GIVEN EXERCISE: Copy the records below word for word, starting at the line that has "How do I perform: Open" and ending after the line that has "pyautogui.click(x=318, y=283)". Leave out the pictures.

RECORDS SUPPLIED:
** BEGIN **
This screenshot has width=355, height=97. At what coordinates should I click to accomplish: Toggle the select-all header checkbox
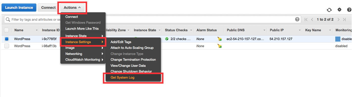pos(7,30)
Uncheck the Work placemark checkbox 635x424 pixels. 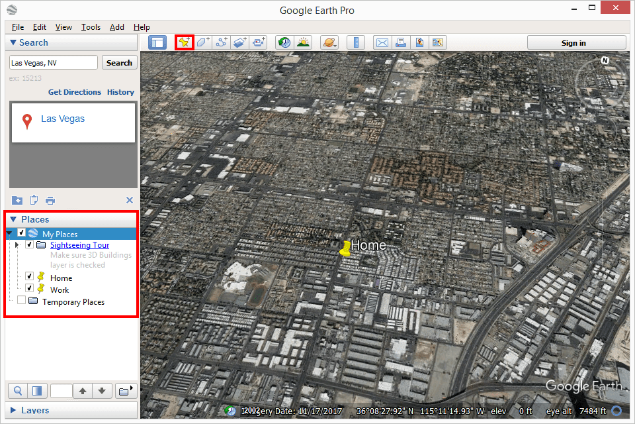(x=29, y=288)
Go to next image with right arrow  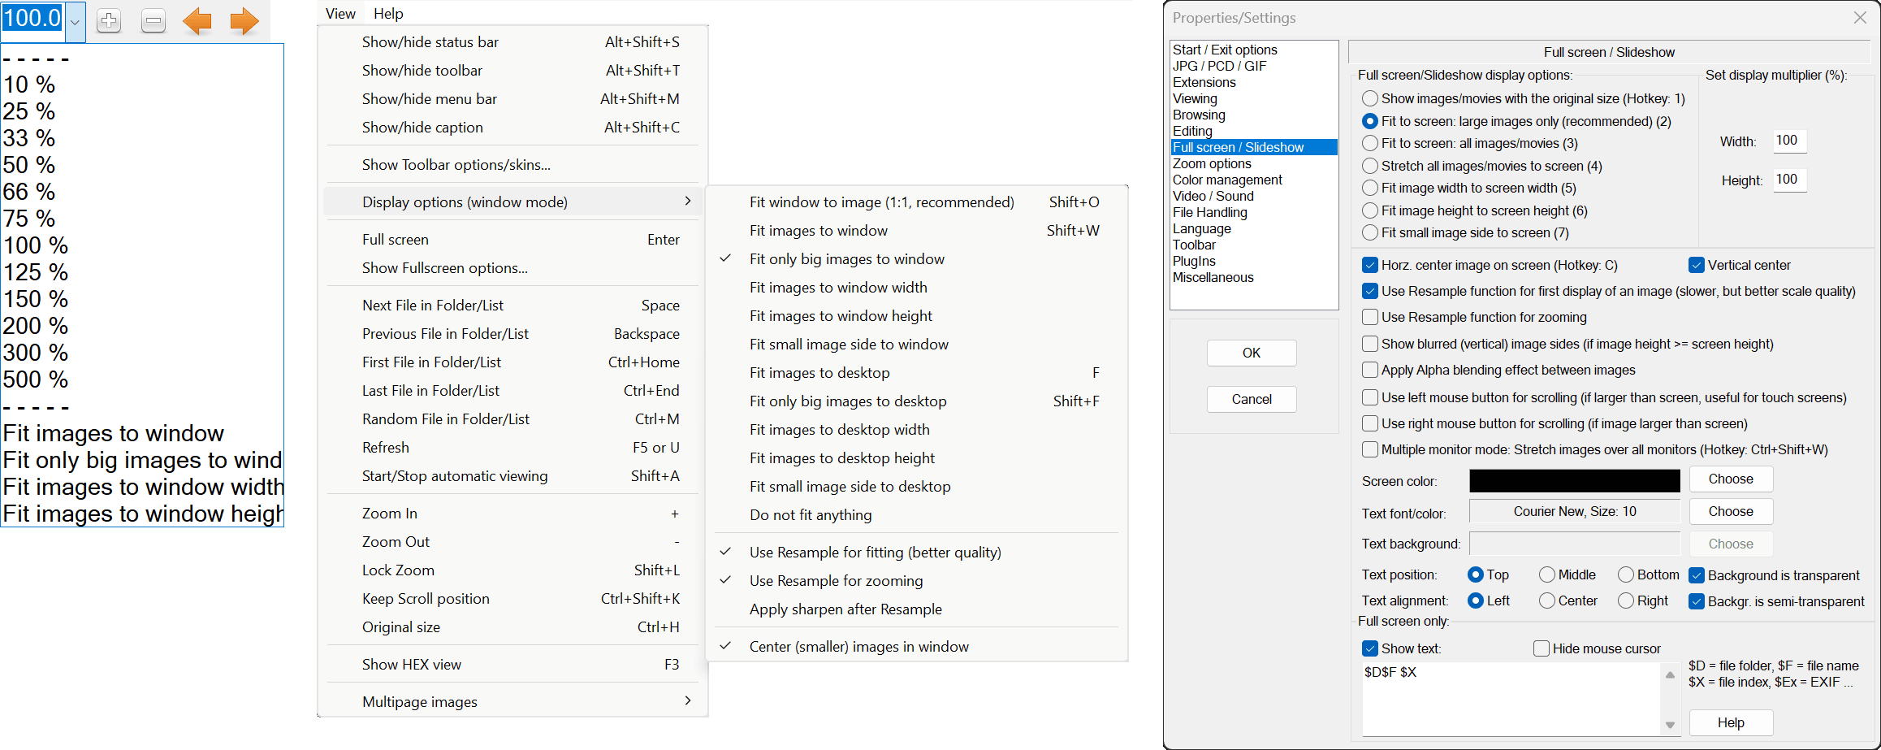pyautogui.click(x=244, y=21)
** END **
** BEGIN **
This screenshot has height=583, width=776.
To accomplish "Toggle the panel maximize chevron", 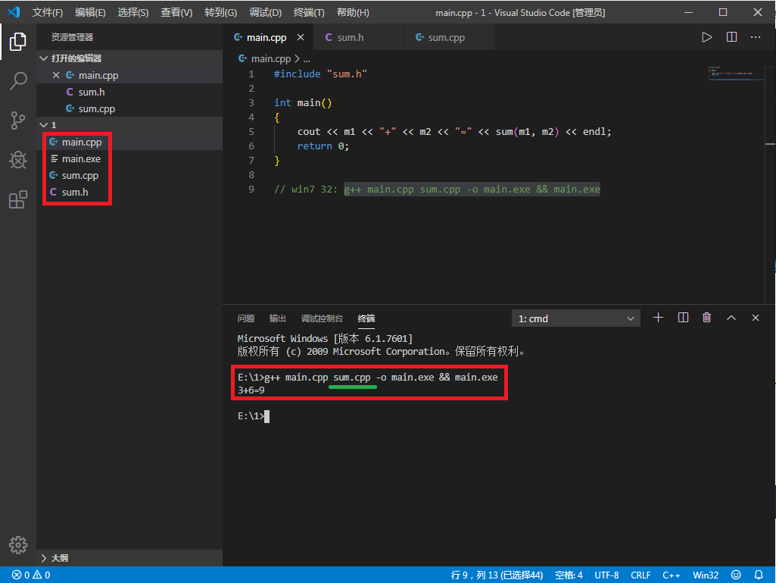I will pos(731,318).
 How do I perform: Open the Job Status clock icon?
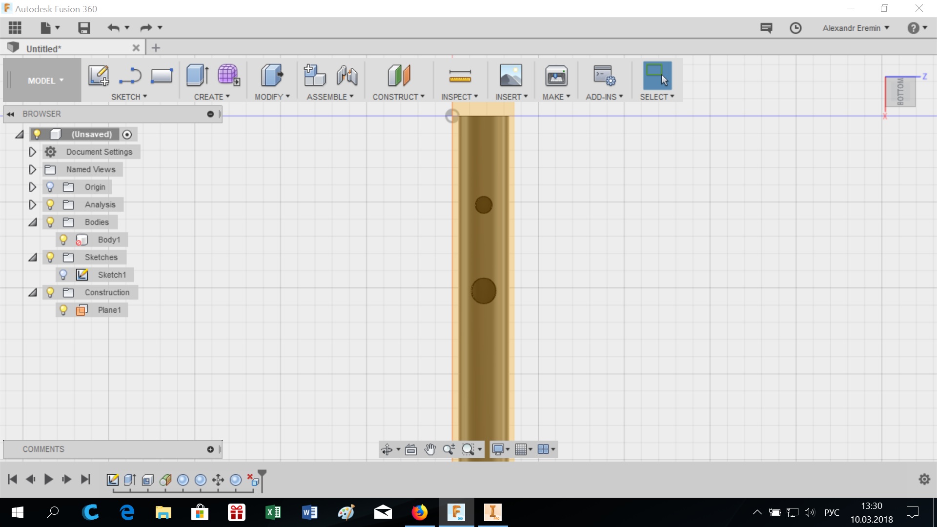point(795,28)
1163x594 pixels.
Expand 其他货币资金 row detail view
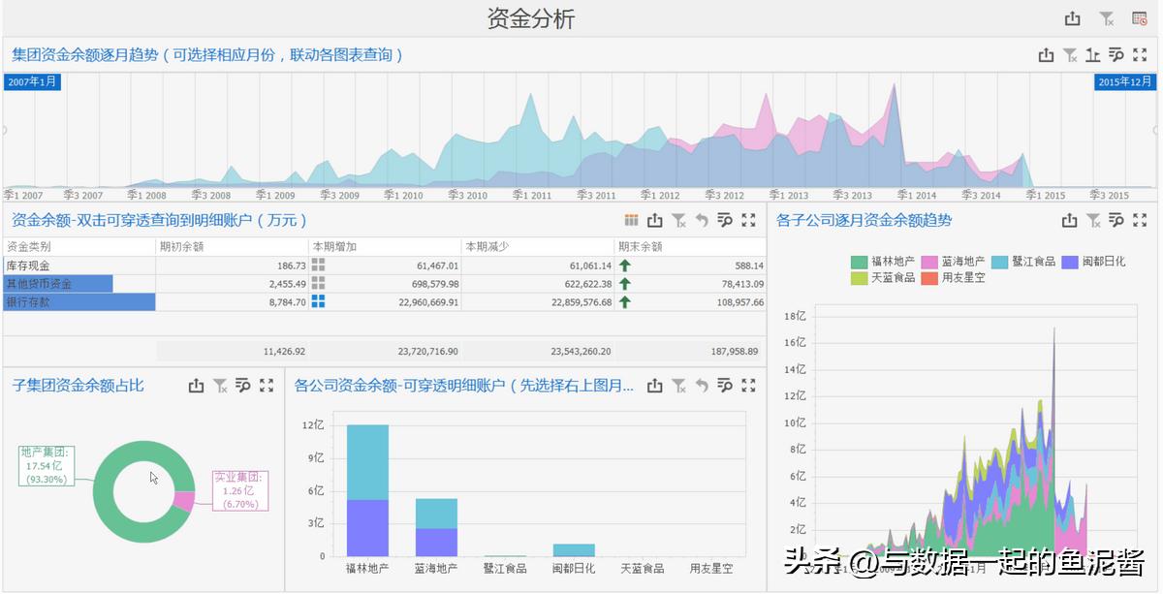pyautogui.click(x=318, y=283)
** END **
ANSWER TO THE EXERCISE:
 How do I perform: Open the Job Status clock icon?
point(795,28)
1163x594 pixels.
Expand 其他货币资金 row detail view
pyautogui.click(x=318, y=283)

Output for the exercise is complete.